炎症失控是肝移植急性肺损伤（ALI）的重要机制，随着损伤因素撤除，炎症消退障碍成为肺损伤持续发展和恶化的关键因素。既往我们在国自然基金支持下筛选出SerpinB1为炎症消退调控新靶点，介导中性粒细胞凋亡。预实验发现SerpinB1表达具节律性，生物信息学提示其受时钟蛋白REV-ERBα调节，并发现损伤肺组织REV-ERBα表达减少，SerpinB1表达节律受抑制及中性粒细胞凋亡延迟，提示SerpinB1介导的炎症消退受节律调控。据此提出“REV-ERBα钟控节律失振荡负调控SerpinB1合成，导致肝移植早期肺组织炎症消退障碍，加重ALI”的科学假想。本项目拟构建REV-ERBα敲除小鼠肝移植及细胞损伤模型，结合基因过表达和沉默手段，通过检测SerpinB1及炎症消退相关指标等阐明REV-ERBα调控SerpinB1在肝移植ALI中的作用机制，为防治肝移植ALI提供理论依据和新的干预靶点。

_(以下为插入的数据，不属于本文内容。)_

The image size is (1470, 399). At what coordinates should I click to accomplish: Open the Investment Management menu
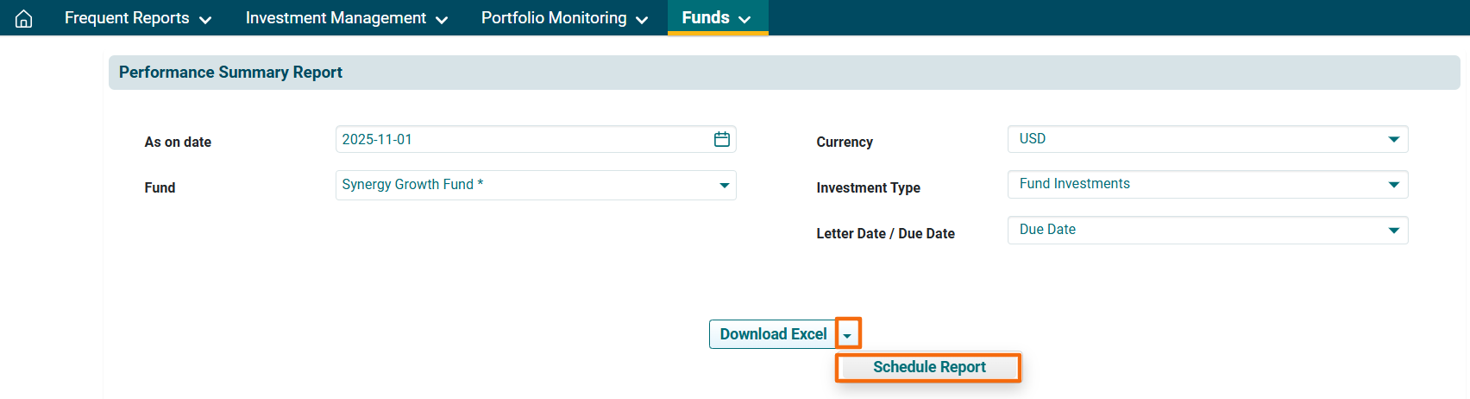point(346,18)
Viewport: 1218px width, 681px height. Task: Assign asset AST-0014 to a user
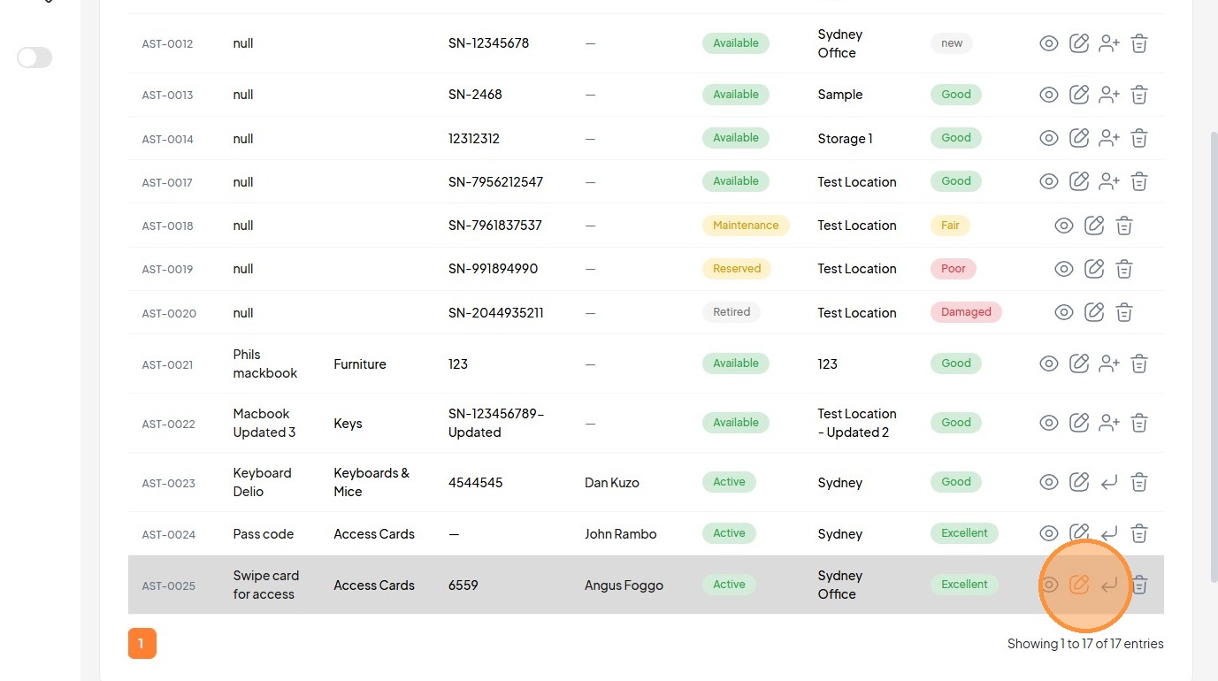pos(1109,138)
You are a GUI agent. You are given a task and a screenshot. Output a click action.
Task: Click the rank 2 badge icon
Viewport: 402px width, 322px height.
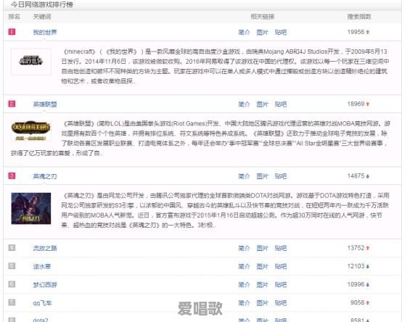pos(12,104)

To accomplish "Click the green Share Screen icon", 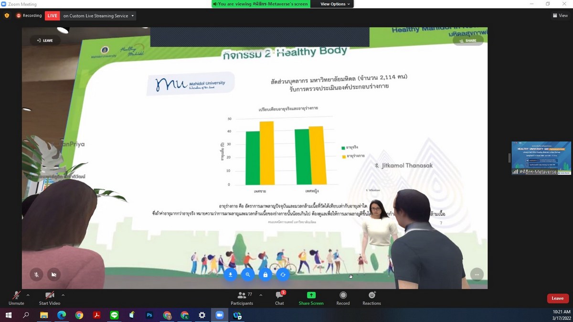I will coord(311,295).
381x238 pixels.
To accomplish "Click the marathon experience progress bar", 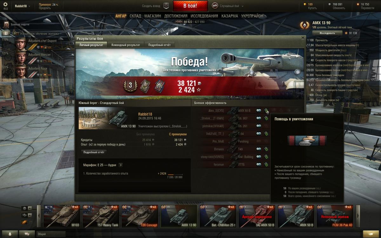I will click(175, 174).
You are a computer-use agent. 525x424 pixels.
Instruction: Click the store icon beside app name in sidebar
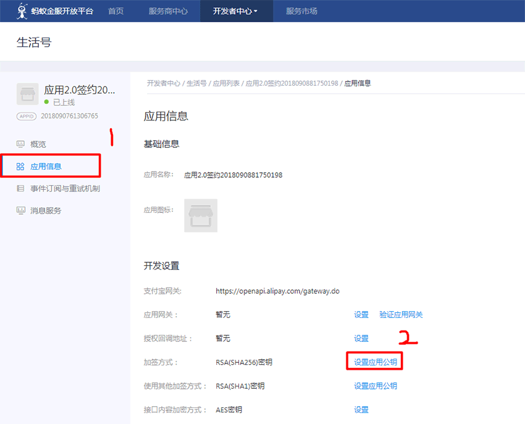27,94
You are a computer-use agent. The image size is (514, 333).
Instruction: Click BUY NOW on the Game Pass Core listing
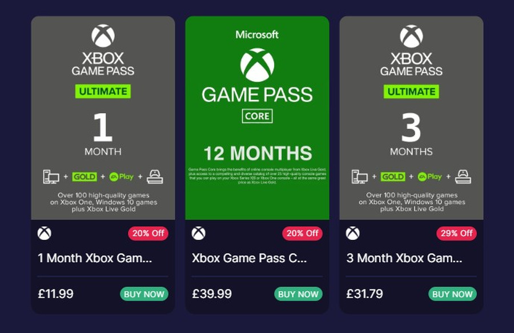[298, 294]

Uncontrolled inflammatory response is an important mechanism of acute lung injury (ALI) in liver transplantation. Removal of injury factors does not constrain inflammation effectively that its resolution appears to be hindered. Previously with the support of National Natural Fund, we found SerpinB1 as a new target in regulating the resolution of inflammation, which mediates neutrophil apoptosis. Preliminary experiments showed that SerpinB1 expressed according to circadian rhythm. Bioinformatics suggested that it is regulated by the circadian clock component REV-ERBα. It was also found that in the injured lung tissue, the expression of REV-ERBα decreased, the expression rhythm of SerpinB1 was inhibited, and the apoptosis of neutrophils was delayed, suggesting that SerpinB1-mediated inflammation resolution was regulated by circadian rhythm. Therefore, we hypothesize that the loss of circadian oscillation of REV-ERBα suppresses the synthesis of SerpinB1, which leads to failed resolution of pulmonary inflammation in the early stage of liver transplantation, aggravating ALI. This project plans to establish liver transplantation model in REV-ERBα-knockout mice as well as cell injury model to evaluate SerpinB1 and markers of inflammation resolution, using gene overexpression and silencing tools. Through this design, we aim to illustrate the role of SerpinB1 regulation by REV-ERBα in ALI during liver transplantation in hope to provide theoretical basis and novel therapeutic targets for ALI prevention and treatment in liver transplantation.